» Saved entries:
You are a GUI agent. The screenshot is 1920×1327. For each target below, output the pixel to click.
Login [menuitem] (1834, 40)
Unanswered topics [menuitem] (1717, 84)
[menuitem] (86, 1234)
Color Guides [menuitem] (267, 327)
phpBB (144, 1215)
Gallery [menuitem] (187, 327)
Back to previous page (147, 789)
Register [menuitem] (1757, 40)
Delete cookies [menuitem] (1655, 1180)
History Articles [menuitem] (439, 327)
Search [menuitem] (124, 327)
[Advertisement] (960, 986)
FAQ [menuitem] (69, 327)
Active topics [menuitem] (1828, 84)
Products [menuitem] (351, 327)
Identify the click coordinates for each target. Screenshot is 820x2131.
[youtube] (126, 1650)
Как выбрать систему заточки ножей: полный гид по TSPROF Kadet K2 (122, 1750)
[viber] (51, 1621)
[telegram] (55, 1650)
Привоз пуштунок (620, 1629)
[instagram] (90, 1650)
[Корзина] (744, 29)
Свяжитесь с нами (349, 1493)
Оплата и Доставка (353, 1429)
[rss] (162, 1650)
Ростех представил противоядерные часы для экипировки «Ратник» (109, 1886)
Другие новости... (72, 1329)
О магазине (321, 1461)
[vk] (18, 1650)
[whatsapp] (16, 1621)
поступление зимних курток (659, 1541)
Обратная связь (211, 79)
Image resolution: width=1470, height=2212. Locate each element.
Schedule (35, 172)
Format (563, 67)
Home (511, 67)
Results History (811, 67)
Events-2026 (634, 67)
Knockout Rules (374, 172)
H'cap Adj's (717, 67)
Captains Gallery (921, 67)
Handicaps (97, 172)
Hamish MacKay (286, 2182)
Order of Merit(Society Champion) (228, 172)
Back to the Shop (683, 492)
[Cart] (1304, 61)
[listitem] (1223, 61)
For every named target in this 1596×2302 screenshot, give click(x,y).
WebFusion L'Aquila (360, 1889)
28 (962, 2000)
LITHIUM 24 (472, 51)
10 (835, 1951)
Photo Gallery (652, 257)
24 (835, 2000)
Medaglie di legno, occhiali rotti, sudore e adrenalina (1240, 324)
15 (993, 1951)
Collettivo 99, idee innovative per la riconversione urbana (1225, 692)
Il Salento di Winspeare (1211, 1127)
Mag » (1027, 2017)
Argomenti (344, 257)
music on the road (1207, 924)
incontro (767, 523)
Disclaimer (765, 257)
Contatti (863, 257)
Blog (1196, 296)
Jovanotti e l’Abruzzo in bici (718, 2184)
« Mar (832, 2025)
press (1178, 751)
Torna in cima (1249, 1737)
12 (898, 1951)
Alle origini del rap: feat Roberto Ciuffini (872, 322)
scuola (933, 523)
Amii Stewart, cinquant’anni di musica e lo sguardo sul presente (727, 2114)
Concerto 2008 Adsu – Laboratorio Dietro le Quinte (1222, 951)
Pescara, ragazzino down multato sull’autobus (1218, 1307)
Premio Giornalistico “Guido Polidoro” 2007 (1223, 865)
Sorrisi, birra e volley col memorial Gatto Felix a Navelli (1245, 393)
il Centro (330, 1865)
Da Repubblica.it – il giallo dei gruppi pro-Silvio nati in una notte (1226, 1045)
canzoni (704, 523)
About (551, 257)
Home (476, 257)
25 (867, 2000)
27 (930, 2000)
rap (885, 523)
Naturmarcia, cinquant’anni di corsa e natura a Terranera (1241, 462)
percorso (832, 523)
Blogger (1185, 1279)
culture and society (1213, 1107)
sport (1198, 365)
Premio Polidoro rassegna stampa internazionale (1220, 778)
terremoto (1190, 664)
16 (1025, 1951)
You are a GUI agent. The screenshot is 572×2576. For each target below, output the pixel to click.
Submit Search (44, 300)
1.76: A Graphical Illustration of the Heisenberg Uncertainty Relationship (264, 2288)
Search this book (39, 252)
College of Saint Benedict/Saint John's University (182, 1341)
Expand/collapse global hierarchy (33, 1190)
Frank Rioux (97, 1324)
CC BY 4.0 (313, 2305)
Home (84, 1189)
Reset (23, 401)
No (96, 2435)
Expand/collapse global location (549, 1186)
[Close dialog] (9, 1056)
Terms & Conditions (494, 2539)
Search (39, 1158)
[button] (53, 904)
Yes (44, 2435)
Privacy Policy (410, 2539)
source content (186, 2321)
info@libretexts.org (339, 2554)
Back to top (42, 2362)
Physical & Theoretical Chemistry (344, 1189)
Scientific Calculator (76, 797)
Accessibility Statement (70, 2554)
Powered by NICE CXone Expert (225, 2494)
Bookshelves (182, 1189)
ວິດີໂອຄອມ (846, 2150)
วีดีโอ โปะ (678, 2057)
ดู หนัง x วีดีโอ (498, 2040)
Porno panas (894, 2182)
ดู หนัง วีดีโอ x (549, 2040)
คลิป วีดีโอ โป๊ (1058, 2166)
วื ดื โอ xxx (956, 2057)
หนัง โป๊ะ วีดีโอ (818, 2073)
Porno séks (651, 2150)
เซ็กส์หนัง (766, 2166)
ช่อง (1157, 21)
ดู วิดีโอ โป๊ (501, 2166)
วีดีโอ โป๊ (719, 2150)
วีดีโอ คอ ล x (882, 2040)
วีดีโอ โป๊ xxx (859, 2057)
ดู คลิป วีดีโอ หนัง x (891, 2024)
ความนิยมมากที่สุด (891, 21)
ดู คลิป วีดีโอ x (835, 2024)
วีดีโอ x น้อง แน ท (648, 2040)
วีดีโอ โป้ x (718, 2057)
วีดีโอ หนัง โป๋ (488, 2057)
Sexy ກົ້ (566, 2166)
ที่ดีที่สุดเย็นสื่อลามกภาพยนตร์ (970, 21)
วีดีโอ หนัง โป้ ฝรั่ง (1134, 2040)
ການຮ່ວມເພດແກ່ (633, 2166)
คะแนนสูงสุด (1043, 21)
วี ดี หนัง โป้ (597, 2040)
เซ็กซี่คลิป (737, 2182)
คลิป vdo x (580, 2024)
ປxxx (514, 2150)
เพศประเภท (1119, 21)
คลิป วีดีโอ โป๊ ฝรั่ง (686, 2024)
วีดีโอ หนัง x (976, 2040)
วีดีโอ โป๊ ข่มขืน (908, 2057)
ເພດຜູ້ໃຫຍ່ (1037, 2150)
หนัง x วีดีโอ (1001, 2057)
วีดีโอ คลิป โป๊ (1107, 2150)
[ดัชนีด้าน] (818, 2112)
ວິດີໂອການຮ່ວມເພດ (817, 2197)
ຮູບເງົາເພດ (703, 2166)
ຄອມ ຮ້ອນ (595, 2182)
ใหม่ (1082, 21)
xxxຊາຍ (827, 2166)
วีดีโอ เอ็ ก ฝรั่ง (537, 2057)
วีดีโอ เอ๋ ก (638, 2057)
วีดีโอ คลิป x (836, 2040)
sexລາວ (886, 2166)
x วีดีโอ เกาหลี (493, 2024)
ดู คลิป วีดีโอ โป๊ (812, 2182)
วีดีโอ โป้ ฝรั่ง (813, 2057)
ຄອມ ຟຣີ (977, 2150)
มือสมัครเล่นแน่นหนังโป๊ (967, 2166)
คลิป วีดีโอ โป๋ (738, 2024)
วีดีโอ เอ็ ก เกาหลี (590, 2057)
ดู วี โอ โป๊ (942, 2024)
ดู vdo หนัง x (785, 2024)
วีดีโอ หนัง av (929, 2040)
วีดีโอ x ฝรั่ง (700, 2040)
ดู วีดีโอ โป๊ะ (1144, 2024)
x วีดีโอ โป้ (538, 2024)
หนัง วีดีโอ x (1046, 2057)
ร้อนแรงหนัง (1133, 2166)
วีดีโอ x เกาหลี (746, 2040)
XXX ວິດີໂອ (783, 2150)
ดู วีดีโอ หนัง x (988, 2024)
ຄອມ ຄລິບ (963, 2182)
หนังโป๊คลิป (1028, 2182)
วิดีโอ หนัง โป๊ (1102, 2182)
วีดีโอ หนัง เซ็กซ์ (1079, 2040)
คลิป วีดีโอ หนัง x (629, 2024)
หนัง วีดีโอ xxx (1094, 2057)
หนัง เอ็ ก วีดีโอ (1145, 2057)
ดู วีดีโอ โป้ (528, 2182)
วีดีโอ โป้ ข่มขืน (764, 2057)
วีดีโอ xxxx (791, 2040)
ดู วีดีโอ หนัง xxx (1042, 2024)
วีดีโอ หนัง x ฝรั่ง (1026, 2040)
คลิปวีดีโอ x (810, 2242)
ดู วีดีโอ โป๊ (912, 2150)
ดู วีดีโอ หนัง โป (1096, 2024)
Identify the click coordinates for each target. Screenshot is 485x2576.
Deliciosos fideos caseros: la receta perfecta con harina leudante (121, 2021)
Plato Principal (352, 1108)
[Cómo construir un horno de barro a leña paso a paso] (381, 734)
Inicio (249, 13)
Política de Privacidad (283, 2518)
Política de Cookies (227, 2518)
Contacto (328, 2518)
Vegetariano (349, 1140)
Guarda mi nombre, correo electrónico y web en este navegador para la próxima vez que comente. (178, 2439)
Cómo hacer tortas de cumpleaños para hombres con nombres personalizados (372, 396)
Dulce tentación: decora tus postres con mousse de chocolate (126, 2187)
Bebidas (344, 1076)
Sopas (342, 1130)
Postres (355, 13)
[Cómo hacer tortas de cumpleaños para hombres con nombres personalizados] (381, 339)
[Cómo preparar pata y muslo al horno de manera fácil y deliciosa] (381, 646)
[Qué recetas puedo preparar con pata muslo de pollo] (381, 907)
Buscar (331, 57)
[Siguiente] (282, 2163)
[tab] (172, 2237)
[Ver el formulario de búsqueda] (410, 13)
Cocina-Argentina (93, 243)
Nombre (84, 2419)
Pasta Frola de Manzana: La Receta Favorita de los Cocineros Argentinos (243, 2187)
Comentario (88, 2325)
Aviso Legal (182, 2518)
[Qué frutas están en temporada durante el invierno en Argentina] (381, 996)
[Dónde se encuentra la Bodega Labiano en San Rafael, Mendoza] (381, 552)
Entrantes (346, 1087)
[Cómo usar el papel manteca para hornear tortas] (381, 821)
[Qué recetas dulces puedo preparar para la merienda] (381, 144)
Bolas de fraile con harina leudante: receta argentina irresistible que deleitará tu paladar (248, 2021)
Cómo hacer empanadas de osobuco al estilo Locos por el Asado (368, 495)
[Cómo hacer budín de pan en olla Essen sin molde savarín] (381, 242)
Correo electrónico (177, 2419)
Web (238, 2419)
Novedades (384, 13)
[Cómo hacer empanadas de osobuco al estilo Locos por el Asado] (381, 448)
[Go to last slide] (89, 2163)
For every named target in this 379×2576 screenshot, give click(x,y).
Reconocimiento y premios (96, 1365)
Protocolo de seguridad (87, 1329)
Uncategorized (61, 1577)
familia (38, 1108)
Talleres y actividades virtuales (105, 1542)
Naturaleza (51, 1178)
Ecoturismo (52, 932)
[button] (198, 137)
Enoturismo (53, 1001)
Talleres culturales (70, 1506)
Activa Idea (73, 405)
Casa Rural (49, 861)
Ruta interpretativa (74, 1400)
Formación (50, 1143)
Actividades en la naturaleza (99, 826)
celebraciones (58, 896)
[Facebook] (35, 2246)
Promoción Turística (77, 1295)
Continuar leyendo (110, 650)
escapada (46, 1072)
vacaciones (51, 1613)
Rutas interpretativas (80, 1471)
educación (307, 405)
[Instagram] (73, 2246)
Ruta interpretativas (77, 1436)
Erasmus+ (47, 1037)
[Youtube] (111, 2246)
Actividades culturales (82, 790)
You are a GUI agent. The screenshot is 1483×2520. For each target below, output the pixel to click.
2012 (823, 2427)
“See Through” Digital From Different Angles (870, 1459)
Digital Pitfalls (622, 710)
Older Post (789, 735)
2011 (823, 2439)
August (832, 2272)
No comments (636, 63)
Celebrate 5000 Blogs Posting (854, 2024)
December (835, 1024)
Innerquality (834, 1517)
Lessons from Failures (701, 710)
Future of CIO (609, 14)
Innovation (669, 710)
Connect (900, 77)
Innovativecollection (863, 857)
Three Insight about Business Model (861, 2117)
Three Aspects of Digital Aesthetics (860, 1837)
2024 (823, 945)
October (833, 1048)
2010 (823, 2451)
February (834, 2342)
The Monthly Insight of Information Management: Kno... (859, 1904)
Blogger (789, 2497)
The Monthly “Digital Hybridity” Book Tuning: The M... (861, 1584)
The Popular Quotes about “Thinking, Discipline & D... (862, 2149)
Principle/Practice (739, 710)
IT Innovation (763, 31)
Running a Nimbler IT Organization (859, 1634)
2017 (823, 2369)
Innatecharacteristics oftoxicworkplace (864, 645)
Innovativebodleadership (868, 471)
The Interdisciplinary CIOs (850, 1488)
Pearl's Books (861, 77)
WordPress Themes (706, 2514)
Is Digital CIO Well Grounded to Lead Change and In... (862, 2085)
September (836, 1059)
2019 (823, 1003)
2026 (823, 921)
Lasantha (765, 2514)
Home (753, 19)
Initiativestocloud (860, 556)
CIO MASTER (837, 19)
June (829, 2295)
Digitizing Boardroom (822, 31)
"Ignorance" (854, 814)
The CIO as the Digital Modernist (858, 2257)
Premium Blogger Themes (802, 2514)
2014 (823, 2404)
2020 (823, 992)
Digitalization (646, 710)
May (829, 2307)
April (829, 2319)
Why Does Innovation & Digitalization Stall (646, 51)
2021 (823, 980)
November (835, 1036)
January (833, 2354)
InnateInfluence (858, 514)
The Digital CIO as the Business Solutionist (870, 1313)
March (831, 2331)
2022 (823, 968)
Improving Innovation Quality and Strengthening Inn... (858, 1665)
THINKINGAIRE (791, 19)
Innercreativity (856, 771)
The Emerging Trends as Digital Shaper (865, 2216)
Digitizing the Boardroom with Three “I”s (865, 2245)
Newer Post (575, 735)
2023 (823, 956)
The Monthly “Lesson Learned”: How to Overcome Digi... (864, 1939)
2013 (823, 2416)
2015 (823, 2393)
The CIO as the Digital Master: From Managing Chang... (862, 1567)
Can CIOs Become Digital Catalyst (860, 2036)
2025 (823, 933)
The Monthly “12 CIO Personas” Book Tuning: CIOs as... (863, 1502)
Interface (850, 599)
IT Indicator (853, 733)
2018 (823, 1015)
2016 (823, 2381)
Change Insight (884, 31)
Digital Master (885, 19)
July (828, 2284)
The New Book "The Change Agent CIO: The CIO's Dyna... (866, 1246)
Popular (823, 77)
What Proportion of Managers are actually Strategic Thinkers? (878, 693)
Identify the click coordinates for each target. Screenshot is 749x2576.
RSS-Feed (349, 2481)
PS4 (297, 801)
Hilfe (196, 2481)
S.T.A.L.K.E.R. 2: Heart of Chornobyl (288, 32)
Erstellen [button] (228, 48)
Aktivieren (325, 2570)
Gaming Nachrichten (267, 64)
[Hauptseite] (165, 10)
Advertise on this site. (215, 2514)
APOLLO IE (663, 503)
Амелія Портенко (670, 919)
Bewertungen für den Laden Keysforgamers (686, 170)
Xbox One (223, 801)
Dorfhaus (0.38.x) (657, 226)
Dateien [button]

» Required work: Each line from the one holding "2017 (823, 2369)" through the last line of the data is to be transcribed exactly, with nothing else added.

» Solution to this problem:
2017 (823, 2369)
Innatecharacteristics oftoxicworkplace (864, 645)
Innovativebodleadership (868, 471)
The Interdisciplinary CIOs (850, 1488)
Pearl's Books (861, 77)
WordPress Themes (706, 2514)
Is Digital CIO Well Grounded to Lead Change and In... (862, 2085)
September (836, 1059)
2019 (823, 1003)
2026 (823, 921)
Lasantha (765, 2514)
Home (753, 19)
Initiativestocloud (860, 556)
CIO MASTER (837, 19)
June (829, 2295)
Digitizing Boardroom (822, 31)
"Ignorance" (854, 814)
The CIO as the Digital Modernist (858, 2257)
Premium Blogger Themes (802, 2514)
2014 (823, 2404)
2020 (823, 992)
Digitalization (646, 710)
May (829, 2307)
April (829, 2319)
Why Does Innovation & Digitalization Stall (646, 51)
2021 (823, 980)
November (835, 1036)
January (833, 2354)
InnateInfluence (858, 514)
The Digital CIO as the Business Solutionist (870, 1313)
March (831, 2331)
2022 (823, 968)
Improving Innovation Quality and Strengthening Inn... (858, 1665)
THINKINGAIRE (791, 19)
Innercreativity (856, 771)
The Emerging Trends as Digital Shaper (865, 2216)
Digitizing the Boardroom with Three “I”s (865, 2245)
Newer Post (575, 735)
2023 (823, 956)
The Monthly “Lesson Learned”: How to Overcome Digi... (864, 1939)
2013 (823, 2416)
2015 (823, 2393)
The CIO as the Digital Master: From Managing Chang... (862, 1567)
Can CIOs Become Digital Catalyst (860, 2036)
2025 (823, 933)
The Monthly “12 CIO Personas” Book Tuning: CIOs as... (863, 1502)
Interface (850, 599)
IT Indicator (853, 733)
2018 (823, 1015)
2016 (823, 2381)
Change Insight (884, 31)
Digital Master (885, 19)
July (828, 2284)
The New Book "The Change Agent CIO: The CIO's Dyna... (866, 1246)
Popular (823, 77)
What Proportion of Managers are actually Strategic Thinkers? (878, 693)
Identify the click coordinates for each target. Screenshot is 749x2576.
RSS-Feed (349, 2481)
PS4 (297, 801)
Hilfe (196, 2481)
S.T.A.L.K.E.R. 2: Heart of Chornobyl (288, 32)
Erstellen [button] (228, 48)
Aktivieren (325, 2570)
Gaming Nachrichten (267, 64)
[Hauptseite] (165, 10)
Advertise on this site. (215, 2514)
APOLLO IE (663, 503)
Амелія Портенко (670, 919)
Bewertungen für den Laden Keysforgamers (686, 170)
Xbox One (223, 801)
Dorfhaus (0.38.x) (657, 226)
Dateien [button]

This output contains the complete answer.